WHAT IS NEEDED >> Can you retype every line from the one containing "Hide the Location property" down to the one containing "pos(125,105)", with both of those included and nothing changed?

[Stored data entries]
====================
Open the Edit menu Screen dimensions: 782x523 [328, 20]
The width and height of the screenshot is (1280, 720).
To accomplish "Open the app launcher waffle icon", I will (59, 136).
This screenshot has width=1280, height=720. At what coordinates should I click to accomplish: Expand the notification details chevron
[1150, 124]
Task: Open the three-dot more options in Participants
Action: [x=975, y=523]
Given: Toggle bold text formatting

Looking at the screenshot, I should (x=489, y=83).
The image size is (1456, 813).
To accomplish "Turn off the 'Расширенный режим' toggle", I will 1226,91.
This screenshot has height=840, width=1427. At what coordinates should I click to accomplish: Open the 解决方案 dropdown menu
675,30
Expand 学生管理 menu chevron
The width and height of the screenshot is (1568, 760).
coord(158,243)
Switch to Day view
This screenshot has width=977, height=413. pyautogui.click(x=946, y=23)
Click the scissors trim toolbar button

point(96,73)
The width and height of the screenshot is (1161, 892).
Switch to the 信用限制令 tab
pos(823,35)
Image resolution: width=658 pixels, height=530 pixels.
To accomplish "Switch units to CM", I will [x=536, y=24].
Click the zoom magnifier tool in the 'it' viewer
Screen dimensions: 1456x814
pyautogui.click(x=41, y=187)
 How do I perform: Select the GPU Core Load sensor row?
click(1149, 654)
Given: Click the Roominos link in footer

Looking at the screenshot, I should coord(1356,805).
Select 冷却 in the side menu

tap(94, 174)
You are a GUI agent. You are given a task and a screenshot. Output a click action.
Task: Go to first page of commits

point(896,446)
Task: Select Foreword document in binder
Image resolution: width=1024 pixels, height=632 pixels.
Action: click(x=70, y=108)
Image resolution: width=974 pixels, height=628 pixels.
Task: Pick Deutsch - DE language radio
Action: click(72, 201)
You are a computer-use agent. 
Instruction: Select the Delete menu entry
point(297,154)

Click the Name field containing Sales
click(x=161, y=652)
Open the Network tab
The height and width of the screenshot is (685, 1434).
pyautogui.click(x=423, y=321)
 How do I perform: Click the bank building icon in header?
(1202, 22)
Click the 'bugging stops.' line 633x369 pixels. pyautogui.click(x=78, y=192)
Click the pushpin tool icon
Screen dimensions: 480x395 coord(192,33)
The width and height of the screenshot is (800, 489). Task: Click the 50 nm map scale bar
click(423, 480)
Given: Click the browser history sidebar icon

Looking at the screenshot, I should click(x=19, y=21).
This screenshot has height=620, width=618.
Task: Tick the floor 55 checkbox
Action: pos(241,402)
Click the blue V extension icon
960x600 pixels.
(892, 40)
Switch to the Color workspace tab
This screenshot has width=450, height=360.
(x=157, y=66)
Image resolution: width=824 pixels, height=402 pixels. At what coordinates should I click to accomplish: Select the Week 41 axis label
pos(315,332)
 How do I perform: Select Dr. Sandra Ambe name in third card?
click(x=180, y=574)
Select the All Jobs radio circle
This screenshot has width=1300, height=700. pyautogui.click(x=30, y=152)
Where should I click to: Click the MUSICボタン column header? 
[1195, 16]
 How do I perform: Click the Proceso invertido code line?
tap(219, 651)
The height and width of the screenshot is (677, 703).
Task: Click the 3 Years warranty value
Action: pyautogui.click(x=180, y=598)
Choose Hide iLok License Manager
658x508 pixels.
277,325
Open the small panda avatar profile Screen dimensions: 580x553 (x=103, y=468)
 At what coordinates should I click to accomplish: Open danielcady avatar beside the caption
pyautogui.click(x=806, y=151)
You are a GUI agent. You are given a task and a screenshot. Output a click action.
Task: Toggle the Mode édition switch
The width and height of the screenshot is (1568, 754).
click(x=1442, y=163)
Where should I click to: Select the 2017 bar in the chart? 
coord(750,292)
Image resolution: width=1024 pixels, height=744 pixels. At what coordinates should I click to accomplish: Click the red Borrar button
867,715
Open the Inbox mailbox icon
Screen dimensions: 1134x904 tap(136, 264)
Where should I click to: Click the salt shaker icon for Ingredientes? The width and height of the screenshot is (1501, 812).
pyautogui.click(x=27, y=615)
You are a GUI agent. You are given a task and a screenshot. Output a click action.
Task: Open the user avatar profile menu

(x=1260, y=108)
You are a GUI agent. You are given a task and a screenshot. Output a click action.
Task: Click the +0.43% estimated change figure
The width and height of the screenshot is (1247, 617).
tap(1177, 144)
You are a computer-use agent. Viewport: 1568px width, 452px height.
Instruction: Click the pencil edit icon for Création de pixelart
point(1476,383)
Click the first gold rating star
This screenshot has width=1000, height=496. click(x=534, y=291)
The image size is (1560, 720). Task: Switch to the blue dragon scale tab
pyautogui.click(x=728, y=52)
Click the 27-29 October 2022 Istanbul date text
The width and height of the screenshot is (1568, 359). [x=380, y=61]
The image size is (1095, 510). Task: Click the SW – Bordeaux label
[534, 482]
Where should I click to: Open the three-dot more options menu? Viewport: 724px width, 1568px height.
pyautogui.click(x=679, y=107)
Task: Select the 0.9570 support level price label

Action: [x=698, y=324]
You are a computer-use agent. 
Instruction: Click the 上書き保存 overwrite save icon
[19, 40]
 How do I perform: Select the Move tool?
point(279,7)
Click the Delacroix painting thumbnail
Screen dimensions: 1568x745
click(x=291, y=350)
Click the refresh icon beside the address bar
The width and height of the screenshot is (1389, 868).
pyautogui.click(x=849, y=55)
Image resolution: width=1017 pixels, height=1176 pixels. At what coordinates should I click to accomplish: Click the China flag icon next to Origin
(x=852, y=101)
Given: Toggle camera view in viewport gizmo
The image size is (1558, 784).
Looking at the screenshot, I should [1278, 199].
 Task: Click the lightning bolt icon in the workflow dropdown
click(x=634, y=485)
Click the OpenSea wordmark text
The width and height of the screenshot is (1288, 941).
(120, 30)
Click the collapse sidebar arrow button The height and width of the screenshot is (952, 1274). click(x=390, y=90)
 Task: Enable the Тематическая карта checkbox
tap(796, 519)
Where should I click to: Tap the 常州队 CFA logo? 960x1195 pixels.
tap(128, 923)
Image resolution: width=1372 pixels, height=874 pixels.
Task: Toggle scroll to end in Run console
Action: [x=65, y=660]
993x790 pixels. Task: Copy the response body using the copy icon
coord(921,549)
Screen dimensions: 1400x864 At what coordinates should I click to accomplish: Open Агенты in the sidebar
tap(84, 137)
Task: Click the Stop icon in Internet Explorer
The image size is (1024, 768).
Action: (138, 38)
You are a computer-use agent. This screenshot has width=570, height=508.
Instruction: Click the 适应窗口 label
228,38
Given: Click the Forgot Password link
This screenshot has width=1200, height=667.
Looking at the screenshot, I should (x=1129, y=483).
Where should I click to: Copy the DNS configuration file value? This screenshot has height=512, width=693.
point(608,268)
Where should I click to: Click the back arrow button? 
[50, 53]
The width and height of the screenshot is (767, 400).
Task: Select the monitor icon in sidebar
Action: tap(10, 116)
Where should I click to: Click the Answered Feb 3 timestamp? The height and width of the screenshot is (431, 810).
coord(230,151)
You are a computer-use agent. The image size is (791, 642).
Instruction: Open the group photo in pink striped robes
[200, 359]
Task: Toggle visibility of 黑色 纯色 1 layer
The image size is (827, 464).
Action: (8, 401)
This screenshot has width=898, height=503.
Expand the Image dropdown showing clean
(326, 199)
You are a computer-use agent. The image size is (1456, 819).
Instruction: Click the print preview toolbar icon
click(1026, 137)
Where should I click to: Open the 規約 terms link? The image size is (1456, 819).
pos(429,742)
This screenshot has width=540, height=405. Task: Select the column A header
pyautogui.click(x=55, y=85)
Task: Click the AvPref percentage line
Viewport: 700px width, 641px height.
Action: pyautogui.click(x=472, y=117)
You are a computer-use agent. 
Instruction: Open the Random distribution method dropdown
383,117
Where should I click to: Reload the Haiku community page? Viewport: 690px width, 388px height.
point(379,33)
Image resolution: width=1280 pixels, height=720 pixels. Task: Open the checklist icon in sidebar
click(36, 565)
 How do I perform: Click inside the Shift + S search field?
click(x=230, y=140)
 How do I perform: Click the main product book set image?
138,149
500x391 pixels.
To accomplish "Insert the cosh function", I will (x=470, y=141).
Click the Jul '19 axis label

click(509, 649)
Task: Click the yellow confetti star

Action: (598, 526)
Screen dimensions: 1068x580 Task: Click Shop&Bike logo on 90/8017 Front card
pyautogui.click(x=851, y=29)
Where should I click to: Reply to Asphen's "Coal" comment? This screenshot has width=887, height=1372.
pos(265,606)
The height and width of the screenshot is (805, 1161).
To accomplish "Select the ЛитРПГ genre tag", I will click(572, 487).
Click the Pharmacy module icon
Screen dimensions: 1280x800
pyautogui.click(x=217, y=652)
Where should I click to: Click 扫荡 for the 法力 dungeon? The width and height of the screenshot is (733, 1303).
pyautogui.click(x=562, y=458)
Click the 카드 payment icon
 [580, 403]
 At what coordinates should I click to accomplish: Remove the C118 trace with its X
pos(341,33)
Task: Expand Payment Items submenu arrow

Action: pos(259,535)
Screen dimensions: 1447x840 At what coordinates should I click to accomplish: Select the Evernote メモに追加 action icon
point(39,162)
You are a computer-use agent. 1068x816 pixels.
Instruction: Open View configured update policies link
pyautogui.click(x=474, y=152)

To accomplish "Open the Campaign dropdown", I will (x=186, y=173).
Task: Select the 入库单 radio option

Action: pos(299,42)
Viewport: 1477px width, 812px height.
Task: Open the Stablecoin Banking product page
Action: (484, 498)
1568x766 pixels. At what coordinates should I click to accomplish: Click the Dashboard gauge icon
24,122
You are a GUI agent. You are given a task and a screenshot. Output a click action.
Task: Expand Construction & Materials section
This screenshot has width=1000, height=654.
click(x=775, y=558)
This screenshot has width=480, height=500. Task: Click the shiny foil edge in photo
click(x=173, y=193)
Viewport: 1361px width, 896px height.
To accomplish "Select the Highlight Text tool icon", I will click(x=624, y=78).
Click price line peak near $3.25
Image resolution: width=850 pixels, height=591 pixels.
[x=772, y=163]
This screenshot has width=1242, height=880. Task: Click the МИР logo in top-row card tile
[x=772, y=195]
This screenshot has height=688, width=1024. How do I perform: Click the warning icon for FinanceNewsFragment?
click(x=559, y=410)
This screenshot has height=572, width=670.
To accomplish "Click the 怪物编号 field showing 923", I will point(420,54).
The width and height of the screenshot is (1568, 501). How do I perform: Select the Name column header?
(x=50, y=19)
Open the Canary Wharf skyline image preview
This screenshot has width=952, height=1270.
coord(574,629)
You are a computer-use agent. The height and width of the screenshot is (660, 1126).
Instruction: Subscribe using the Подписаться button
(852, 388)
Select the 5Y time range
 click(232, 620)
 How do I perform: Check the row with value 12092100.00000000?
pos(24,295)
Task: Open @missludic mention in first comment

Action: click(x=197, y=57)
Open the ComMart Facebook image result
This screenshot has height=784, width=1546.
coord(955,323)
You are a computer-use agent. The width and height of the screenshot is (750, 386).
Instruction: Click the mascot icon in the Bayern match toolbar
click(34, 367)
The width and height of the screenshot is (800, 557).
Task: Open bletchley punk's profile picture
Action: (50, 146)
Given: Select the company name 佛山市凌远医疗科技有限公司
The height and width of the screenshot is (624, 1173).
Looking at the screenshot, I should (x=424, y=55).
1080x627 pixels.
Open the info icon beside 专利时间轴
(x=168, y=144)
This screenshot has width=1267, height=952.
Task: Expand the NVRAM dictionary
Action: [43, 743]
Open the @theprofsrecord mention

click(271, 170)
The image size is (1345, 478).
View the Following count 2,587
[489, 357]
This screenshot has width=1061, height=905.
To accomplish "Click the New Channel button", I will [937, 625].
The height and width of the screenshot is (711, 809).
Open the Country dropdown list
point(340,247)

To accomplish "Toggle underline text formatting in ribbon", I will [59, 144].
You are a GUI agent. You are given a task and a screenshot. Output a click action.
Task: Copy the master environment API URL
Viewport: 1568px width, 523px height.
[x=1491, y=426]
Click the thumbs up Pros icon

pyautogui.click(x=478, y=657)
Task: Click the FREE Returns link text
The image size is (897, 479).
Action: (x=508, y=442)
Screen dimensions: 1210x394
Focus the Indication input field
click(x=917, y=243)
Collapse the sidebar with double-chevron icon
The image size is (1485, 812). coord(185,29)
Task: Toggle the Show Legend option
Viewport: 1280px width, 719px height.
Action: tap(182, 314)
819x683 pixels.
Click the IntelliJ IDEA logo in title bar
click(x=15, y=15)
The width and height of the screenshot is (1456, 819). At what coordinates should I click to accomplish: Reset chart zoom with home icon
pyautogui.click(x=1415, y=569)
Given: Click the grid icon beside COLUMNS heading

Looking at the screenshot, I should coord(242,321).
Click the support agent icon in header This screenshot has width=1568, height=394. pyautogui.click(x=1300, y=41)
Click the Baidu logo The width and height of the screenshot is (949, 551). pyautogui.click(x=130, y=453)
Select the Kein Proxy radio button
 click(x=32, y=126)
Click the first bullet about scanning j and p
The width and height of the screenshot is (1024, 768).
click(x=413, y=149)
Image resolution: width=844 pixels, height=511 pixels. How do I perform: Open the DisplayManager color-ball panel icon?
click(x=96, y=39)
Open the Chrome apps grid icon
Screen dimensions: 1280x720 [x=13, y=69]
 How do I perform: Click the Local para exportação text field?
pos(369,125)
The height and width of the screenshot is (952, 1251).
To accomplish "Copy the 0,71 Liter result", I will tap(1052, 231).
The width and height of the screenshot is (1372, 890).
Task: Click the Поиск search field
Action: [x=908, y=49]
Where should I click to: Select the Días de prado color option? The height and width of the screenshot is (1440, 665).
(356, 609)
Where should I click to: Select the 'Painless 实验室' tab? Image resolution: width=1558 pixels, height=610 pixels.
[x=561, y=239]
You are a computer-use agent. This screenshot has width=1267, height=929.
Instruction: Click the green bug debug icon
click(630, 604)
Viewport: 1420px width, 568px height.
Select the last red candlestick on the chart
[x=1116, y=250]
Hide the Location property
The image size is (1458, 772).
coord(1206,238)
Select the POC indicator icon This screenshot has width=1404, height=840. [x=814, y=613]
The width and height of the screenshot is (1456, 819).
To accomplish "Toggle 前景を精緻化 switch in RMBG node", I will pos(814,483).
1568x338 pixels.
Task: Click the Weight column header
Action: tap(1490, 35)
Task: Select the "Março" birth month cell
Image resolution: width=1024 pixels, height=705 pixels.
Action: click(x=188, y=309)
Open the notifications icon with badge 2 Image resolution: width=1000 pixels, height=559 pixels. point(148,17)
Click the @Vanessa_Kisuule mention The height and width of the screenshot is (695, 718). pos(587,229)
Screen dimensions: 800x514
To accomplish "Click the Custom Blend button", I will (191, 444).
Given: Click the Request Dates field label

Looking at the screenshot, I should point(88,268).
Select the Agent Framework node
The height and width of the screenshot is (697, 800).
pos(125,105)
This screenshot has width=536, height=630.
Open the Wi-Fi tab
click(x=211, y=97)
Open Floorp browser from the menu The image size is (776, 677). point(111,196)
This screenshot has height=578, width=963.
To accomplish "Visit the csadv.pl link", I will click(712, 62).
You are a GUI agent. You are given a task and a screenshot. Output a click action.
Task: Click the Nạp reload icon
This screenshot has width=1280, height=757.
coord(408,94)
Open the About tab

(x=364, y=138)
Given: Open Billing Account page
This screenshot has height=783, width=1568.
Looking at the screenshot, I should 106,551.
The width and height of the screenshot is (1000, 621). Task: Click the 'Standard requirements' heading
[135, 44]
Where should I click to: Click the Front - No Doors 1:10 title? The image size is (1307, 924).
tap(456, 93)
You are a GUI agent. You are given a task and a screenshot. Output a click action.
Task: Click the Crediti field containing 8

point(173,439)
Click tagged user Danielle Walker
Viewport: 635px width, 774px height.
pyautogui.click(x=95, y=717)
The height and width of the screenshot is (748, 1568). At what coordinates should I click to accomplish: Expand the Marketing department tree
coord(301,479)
====================
TASK SOLUTION >>
Hide the Location property
The image size is (1458, 772).
coord(1206,238)
Select the POC indicator icon This screenshot has width=1404, height=840. [x=814, y=613]
The width and height of the screenshot is (1456, 819).
To accomplish "Toggle 前景を精緻化 switch in RMBG node", I will pos(814,483).
1568x338 pixels.
Task: Click the Weight column header
Action: tap(1490, 35)
Task: Select the "Março" birth month cell
Image resolution: width=1024 pixels, height=705 pixels.
Action: click(x=188, y=309)
Open the notifications icon with badge 2 Image resolution: width=1000 pixels, height=559 pixels. point(148,17)
Click the @Vanessa_Kisuule mention The height and width of the screenshot is (695, 718). pos(587,229)
Screen dimensions: 800x514
To accomplish "Click the Custom Blend button", I will (191, 444).
Given: Click the Request Dates field label

Looking at the screenshot, I should point(88,268).
Select the Agent Framework node
The height and width of the screenshot is (697, 800).
pos(125,105)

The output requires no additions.